### What the exercise asks
Leave the pictures out, and repeat exactly each line from the one that holds "Instruction: Click the" through the final line of the entries below.

☆ ☆ ☆ ☆

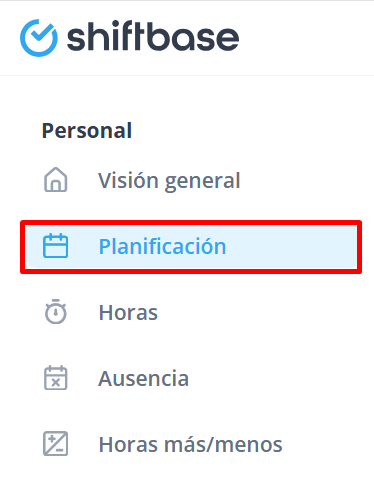374x504 pixels.
Task: Click empty highlighted area right of Planificación
Action: click(x=292, y=246)
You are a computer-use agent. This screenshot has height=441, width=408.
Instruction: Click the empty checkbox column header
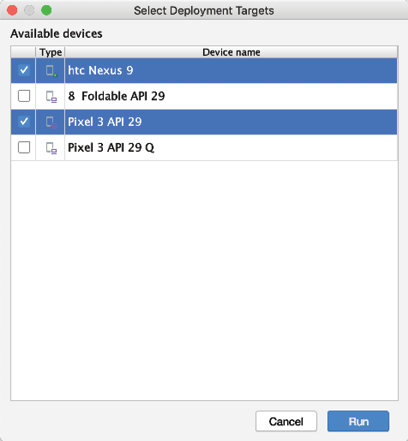point(23,52)
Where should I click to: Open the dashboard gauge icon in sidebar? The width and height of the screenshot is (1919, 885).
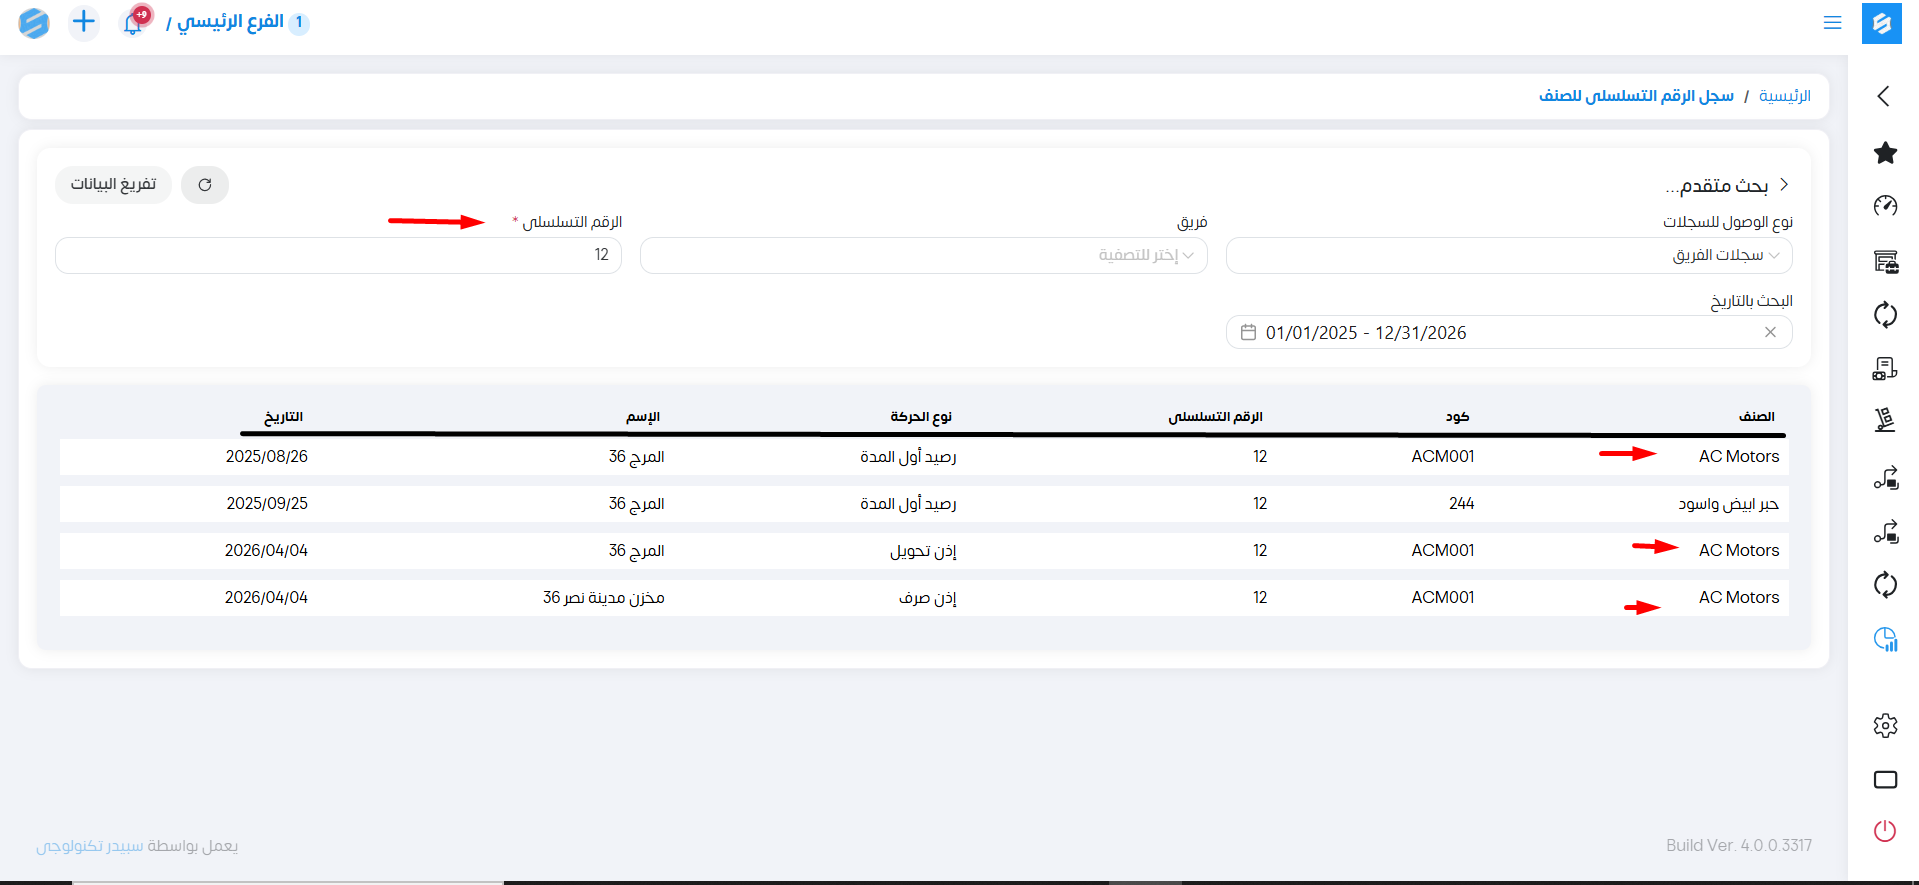tap(1885, 206)
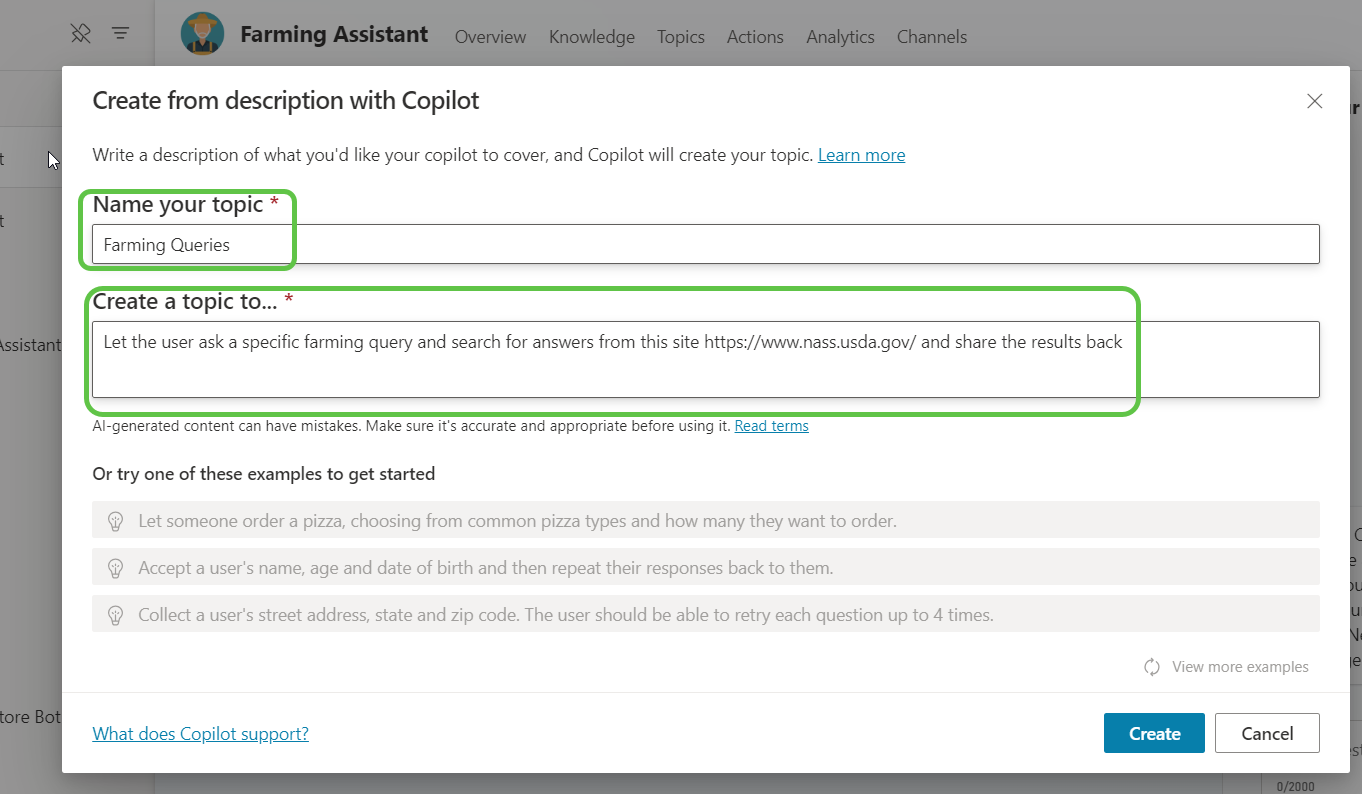Click lightbulb icon on name and age example
This screenshot has width=1362, height=794.
point(116,568)
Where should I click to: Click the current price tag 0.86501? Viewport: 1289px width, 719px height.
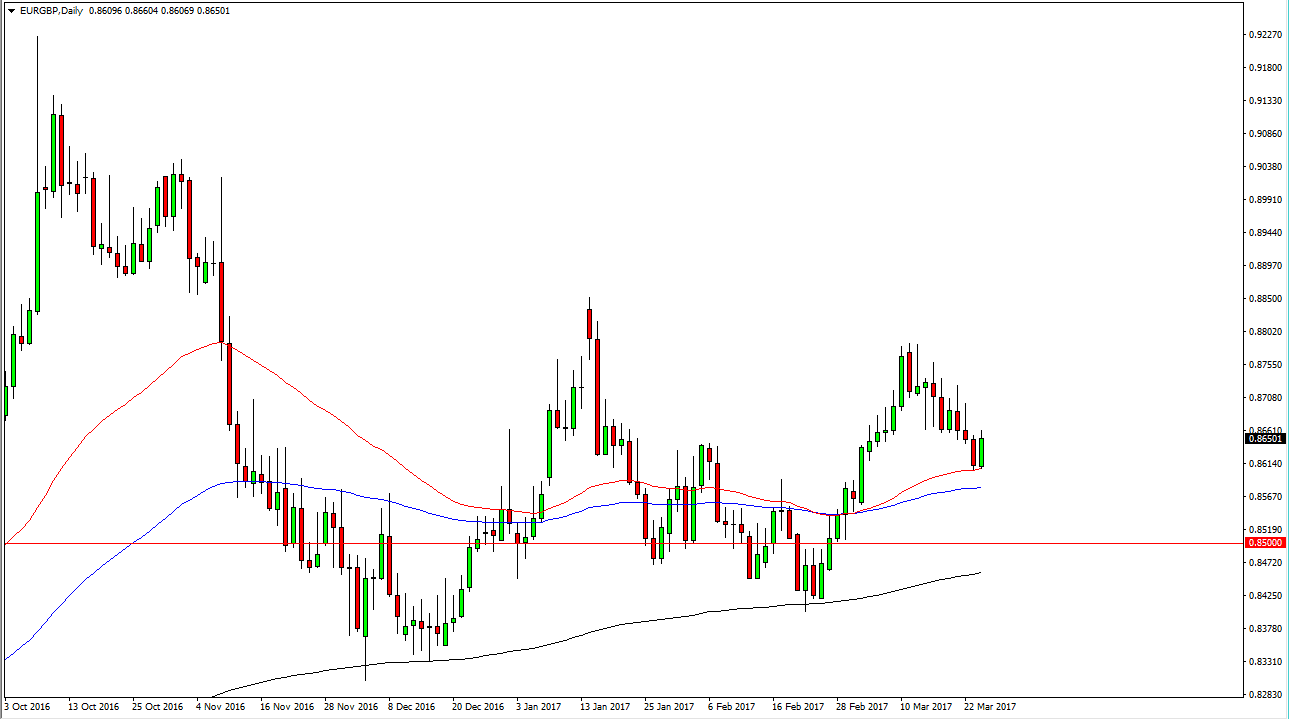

☆ ☆ ☆ ☆

### Your solution
Instruction: Click the empty checkbox column header
point(23,52)
Where should I click to: Open the dashboard gauge icon in sidebar? The width and height of the screenshot is (1919, 885).
tap(1885, 206)
Click lightbulb icon on name and age example
This screenshot has width=1362, height=794.
point(116,568)
Where should I click to: Click the current price tag 0.86501? Viewport: 1289px width, 719px height.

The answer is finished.